● TASK DESCRIPTION: Your task is to find every line in the records that holds the string "history" and copy it.

● PROVIDED RECORDS:
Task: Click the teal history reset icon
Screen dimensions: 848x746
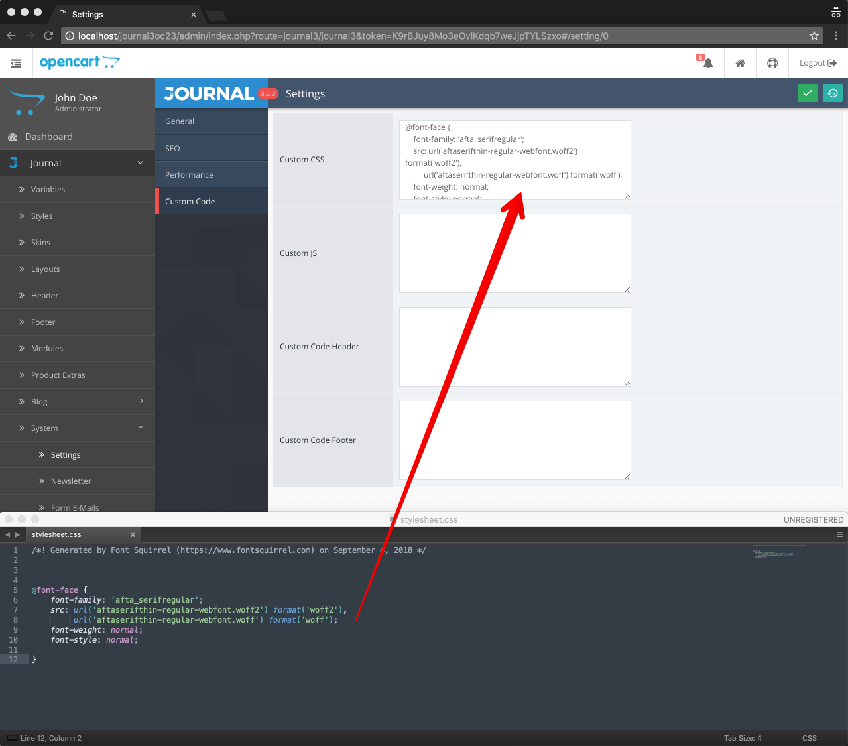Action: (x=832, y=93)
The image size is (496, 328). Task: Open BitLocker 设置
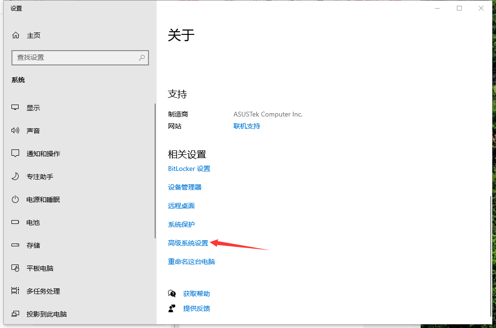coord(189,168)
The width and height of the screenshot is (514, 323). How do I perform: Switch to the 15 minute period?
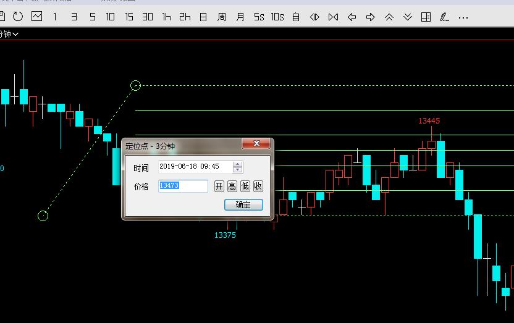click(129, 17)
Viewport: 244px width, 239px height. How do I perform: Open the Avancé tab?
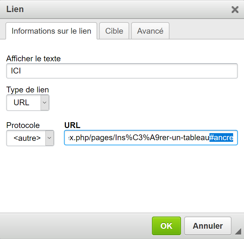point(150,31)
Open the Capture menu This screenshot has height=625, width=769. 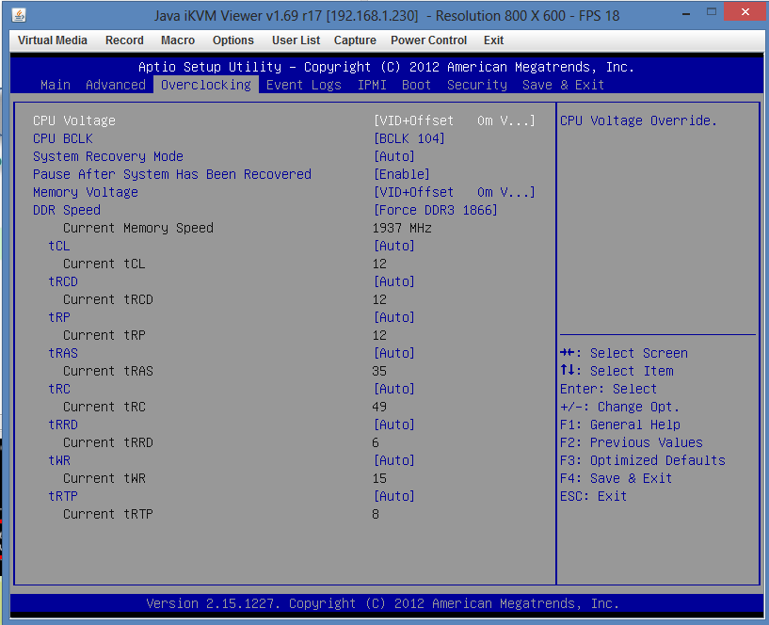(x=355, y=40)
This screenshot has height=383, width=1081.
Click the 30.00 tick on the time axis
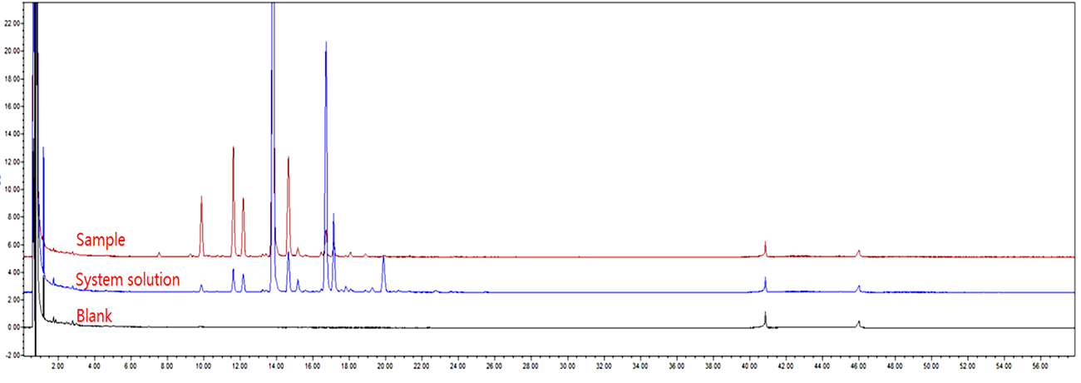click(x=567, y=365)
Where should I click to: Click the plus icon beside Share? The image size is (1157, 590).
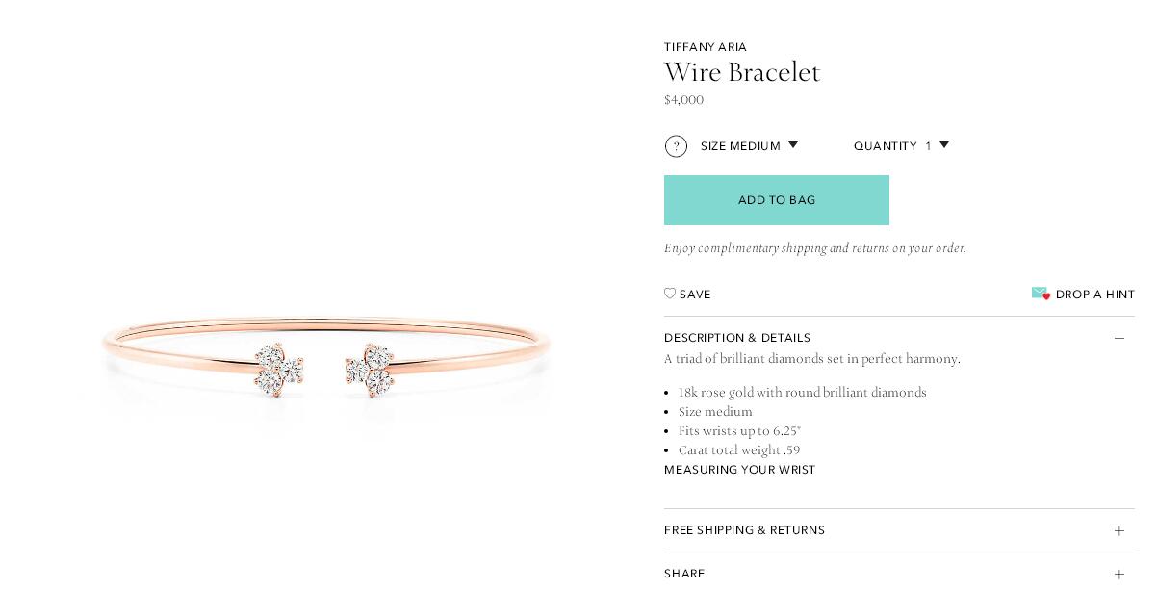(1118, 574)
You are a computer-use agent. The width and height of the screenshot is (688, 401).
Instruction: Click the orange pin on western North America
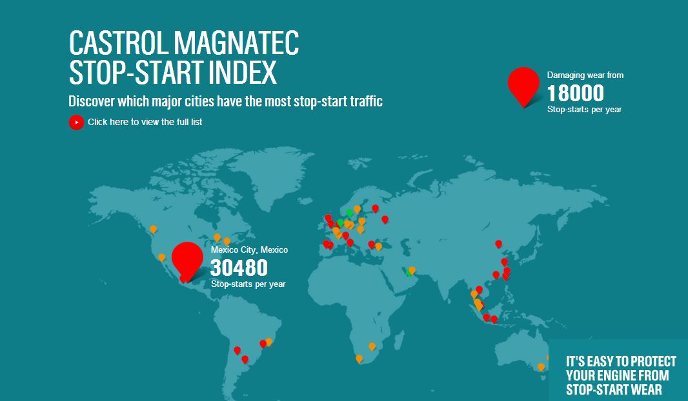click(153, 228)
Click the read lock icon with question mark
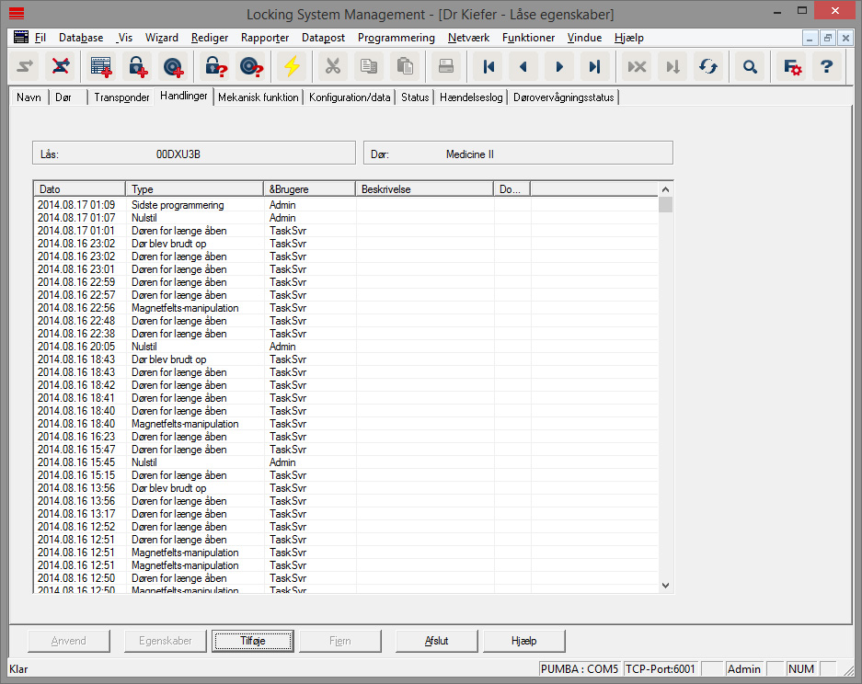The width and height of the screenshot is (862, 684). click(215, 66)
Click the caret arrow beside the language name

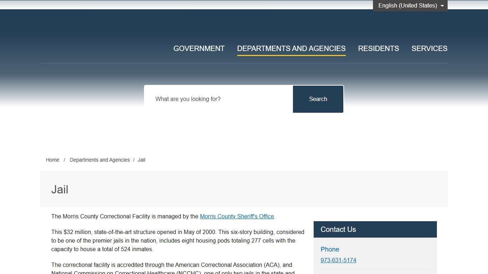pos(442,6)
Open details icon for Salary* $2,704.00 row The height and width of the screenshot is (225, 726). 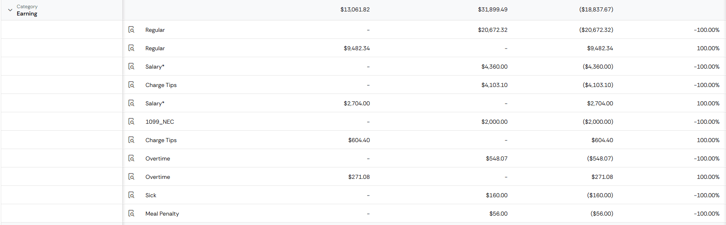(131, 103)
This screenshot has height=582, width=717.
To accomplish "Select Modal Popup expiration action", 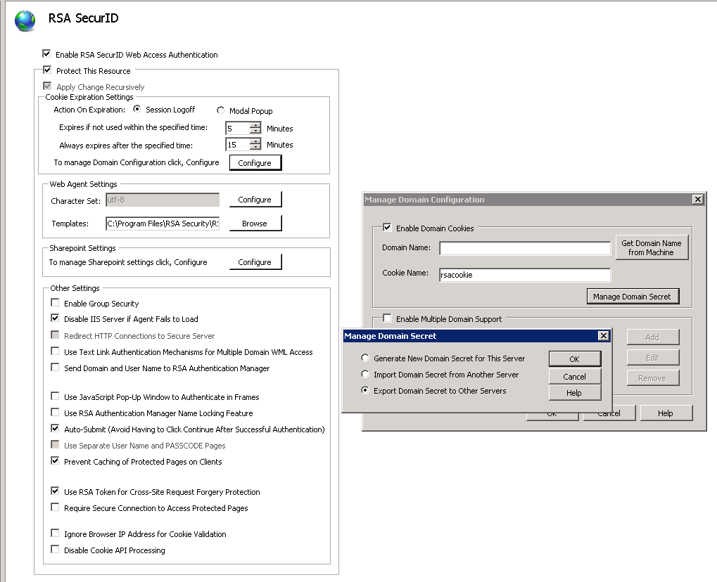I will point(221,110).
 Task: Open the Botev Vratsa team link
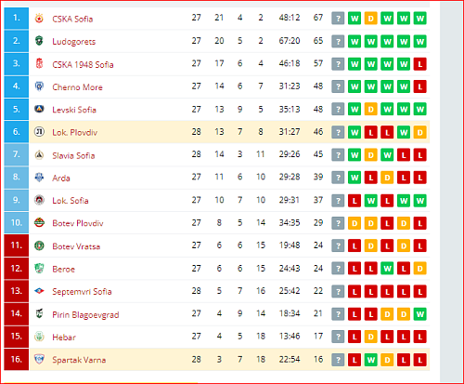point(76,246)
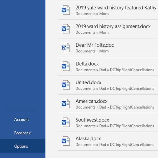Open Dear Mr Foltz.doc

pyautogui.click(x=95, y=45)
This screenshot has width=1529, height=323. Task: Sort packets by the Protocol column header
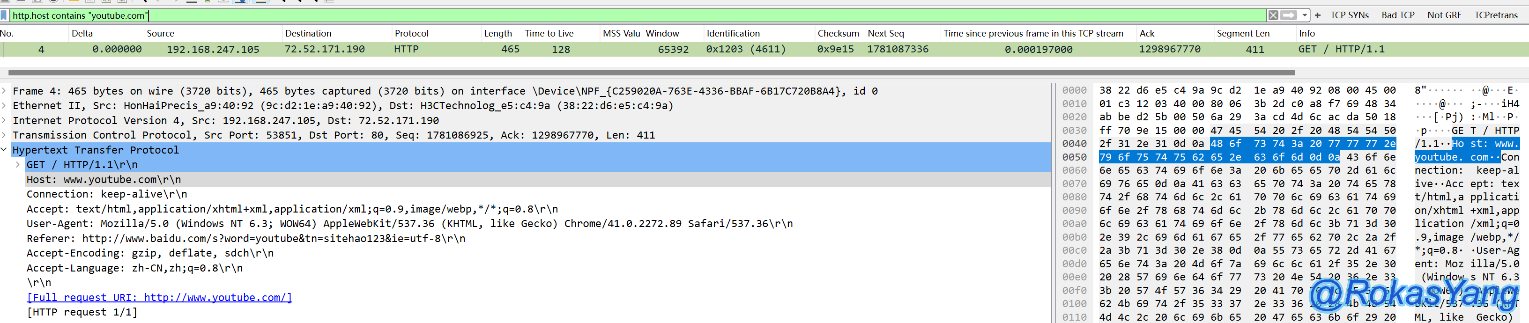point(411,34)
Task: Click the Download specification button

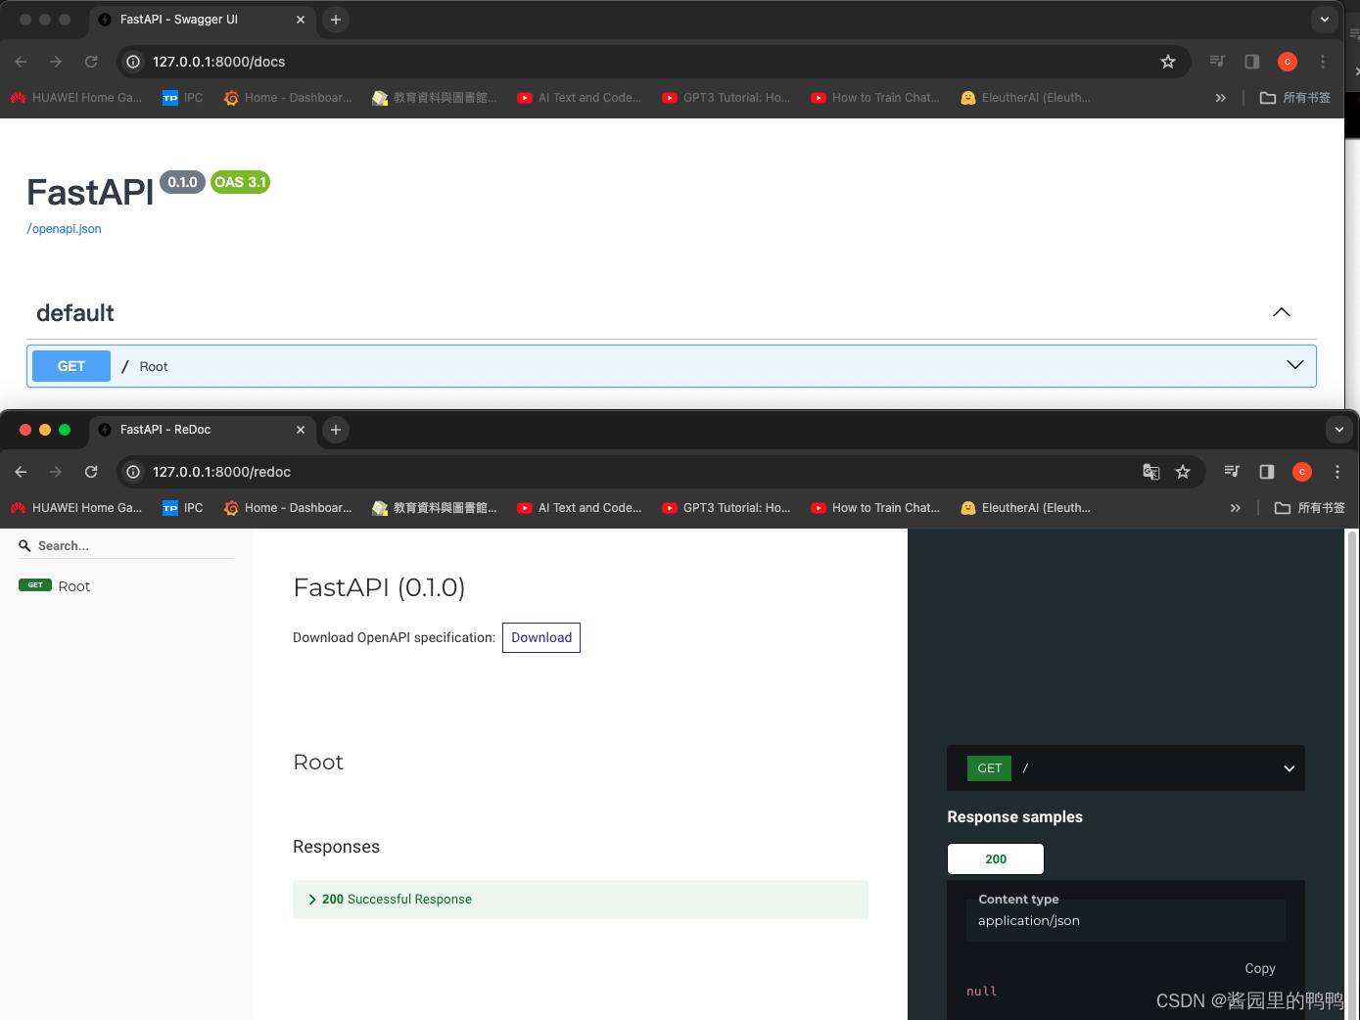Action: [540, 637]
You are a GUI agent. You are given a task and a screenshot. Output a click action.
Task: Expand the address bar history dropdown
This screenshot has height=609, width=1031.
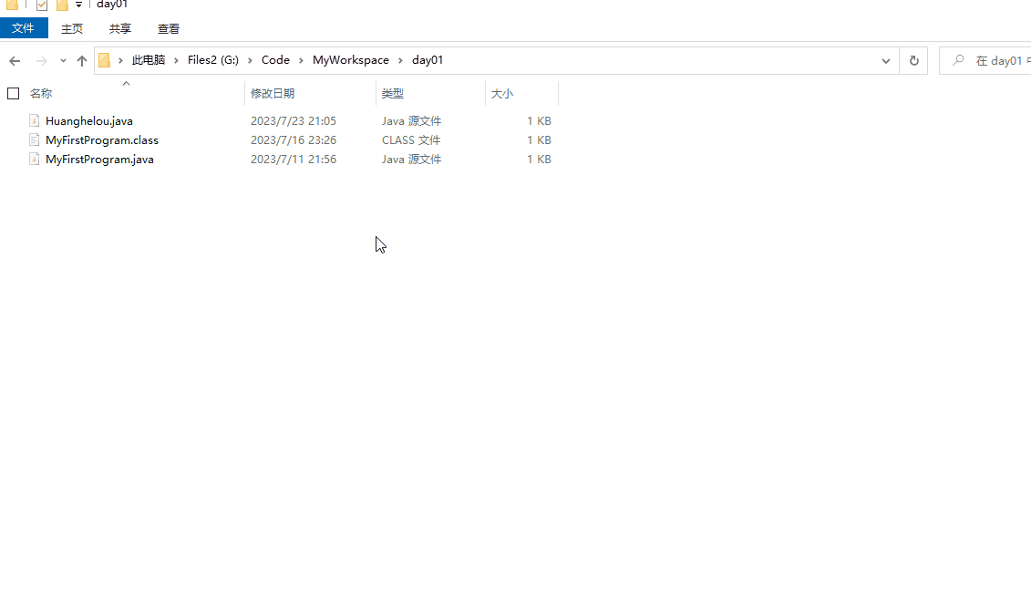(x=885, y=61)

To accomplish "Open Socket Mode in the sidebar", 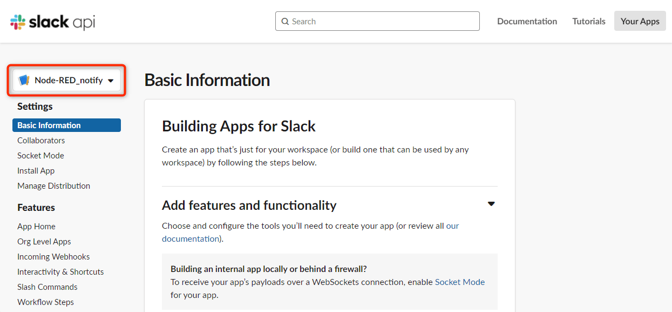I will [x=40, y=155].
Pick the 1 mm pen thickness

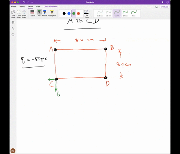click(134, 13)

● ANSWER TO THE PROBLEM:
Task: Click the teal history reset icon
Task: Expand the address bar history dropdown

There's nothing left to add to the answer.